Positions in Europe: Long British Pound (FXB); Short EWI (Italy), Short Spain (EWP)
We continue to be constructive on German economic fundamentals, despite the backdrop of sovereign debt contagion on the continent; however, state election results in Baden-Wuerttemberg over the weekend confirm that while Chancellor Merkel’s seat may not be in threat, the ability of her CDU party (along with her junior coalition partners the Free Democrats, or FDP) to pass federal legislation will be increasingly diminished. Below we present the recent state election shift to the Green party, and our view on utilities in Germany as nuclear power is increasingly voted down following Japan’s nuclear crisis.
Greens Capitalize on Merkel’s Flip-Flop
This weekend saw the punishment of Merkel’s conservative party at the hands of the Green party and the vote swung on one key issue: nuclear power in Germany. According to preliminary results, the anti-nuclear Green party polled 24.2% in the Baden-Wuerttemberg state election, double the share of the last vote in 2006, effectively capitalizing on the momentum from Merkel’s recent flip-flop stance on nuclear energy following the earthquake and tsunami in Japan.
Merkel’s flip-flop came with the decision on March 15, 2011 to shut-down seven of the country’s aging reactors for three months pending a safety review, after deciding last fall to extend the lifespan of the country’s nuclear reactors from 2022 to 2036.
The support for the Greens in Baden-Wuerttemberg over the weekend puts into play their likely coalition with the “Reds”, or the Social Democrats (SPD), which polled 23.1%, and with it the first state governor in Green Party history. The CDU polled 39% approval, but slipped a full 5.2 percentage points, and their coalition partners, the FDP, polled a mere 5.3%, and therefore a CDU-FDP coalition will likely come up short of a majority when the final tallies are released. For context, this notable party sea change comes in a state that has been governed by the CDU for the last 58 years!
Political Messaging and Utility Implications
The lead-up to the Sunday’s election result saw more than 250,000 people protest against nuclear power across four German cities on Saturday -- a clear spike amidst years of nuclear power as a hot issue. However, the Green party’s support over the weekend proves how important it will be for Merkel and Co. to rebrand her energy message at the federal level, in particular towards renewables and away from nuclear. Not only may Merkel be losing popular support, but Sunday’s results will further reduce the number of seats the CDU and FDP have in the upper house of parliament, the Bundesrat, and therefore limit Merkel’s sway to pass national legislation.

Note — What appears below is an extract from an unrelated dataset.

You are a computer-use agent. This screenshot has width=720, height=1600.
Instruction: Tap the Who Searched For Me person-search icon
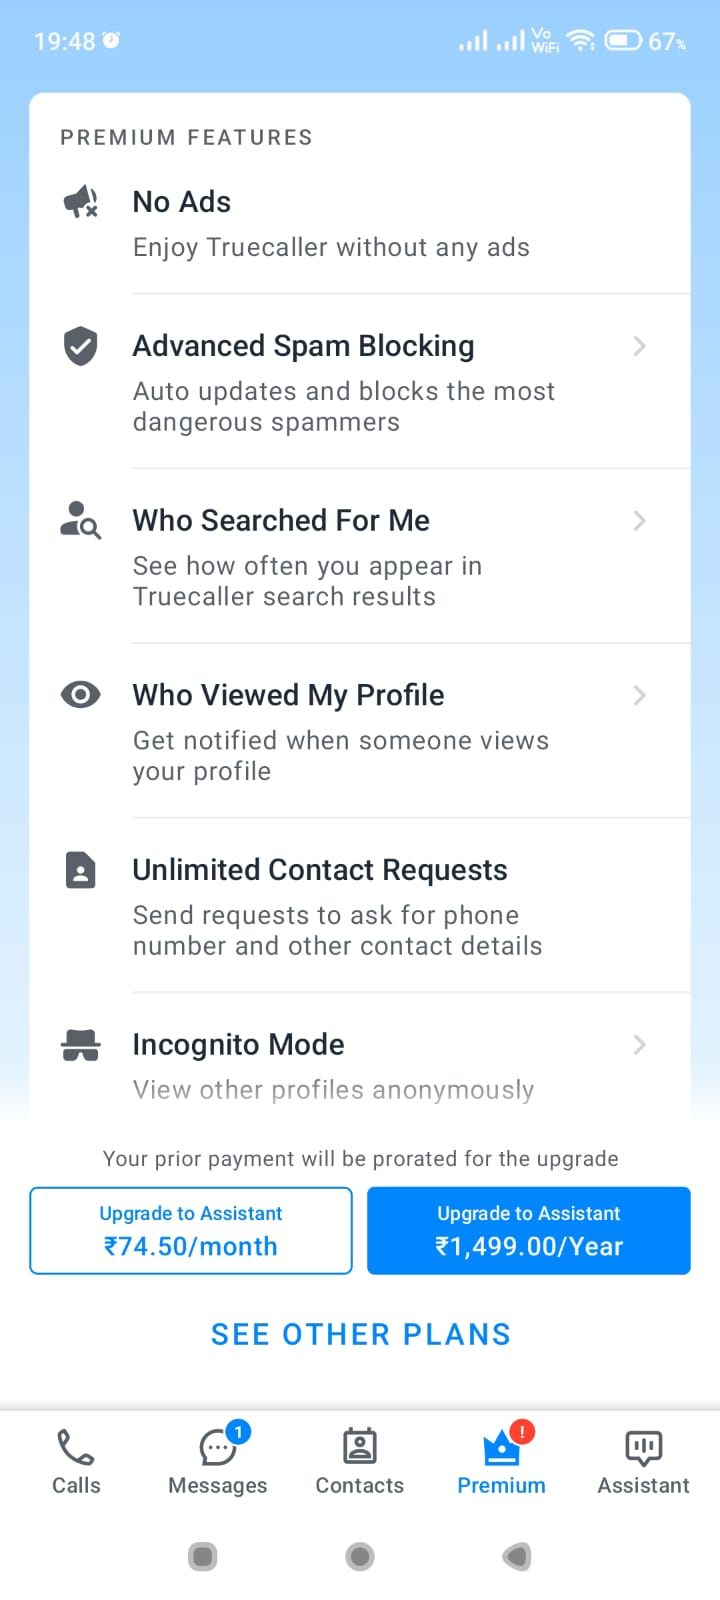[x=81, y=521]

The clear losers in the move away from nuclear power in Germany are its utility companies, in particular the major power companies of Eon and RWE (both members of the DAX), and EnBW. (Below we show a map of Germany’s reactors for reference.)

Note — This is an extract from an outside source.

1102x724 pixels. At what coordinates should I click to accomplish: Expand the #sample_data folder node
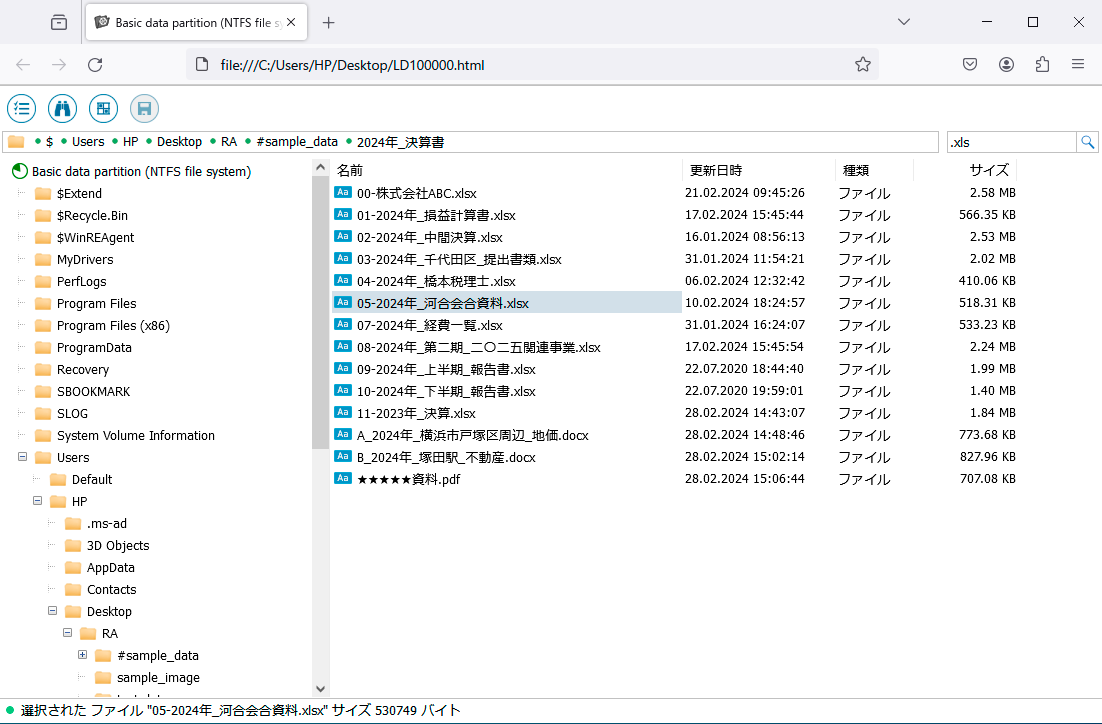[x=83, y=655]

Leading up to the earthquake in Japan and Merkel’s flip-flop, German nuclear power companies expected to pay a new nuclear fuel rod tax, estimated to amount to €1.2 - 2.3 Billion annually until 2016, as a concession for the extension of the country’s nuclear reactors. Now, following Merkel’s moratorium on the seven plants, recent news suggests officials at Eon, RWE, EnBW, and Sweden’s Vattenfall are preparing to file lawsuits against the German government on the decision to idle the seven power stations, and may test the legality of a nuclear fuel-rod tax.

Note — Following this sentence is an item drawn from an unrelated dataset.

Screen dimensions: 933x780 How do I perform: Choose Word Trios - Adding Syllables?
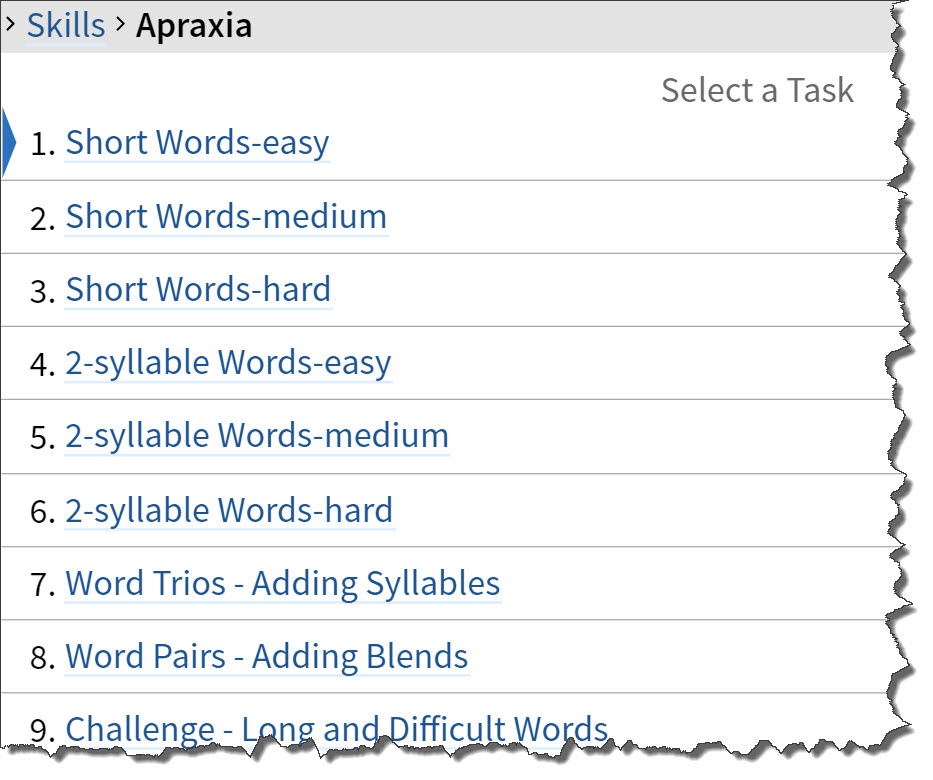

In any case, the government’s potential shift to renewables, and the implications of the Green Party’s likely rule in the state of Baden-Wuerttemberg, could result in higher energy costs in Germany (and to its providers), including via higher energy taxes that the Greens may press for. Clearly, any additional taxes levied on nuclear power companies will eat into profits, and negatively impact the performance of the DAX.
Presently, our quantitative levels show that the DAX TREND line (3 months or more) is broken, and now the 7,078 line that was previously support is resistance. The DAX is flat YTD, having slid -10.4% since 2/28 to bottom at 3/16 and has now corrected +6.5%.
While there are still many unknowns about the outlook for the nuclear energy space in Germany, the results in Baden-Wuerttemberg in favor of a nuclear phase-out will have significant implications for Germany, a country that gets about 23% of its power from nuclear (vs 28% in Europe and 80% in France), as Merkel maneuvers alongside her weakening legislative hand.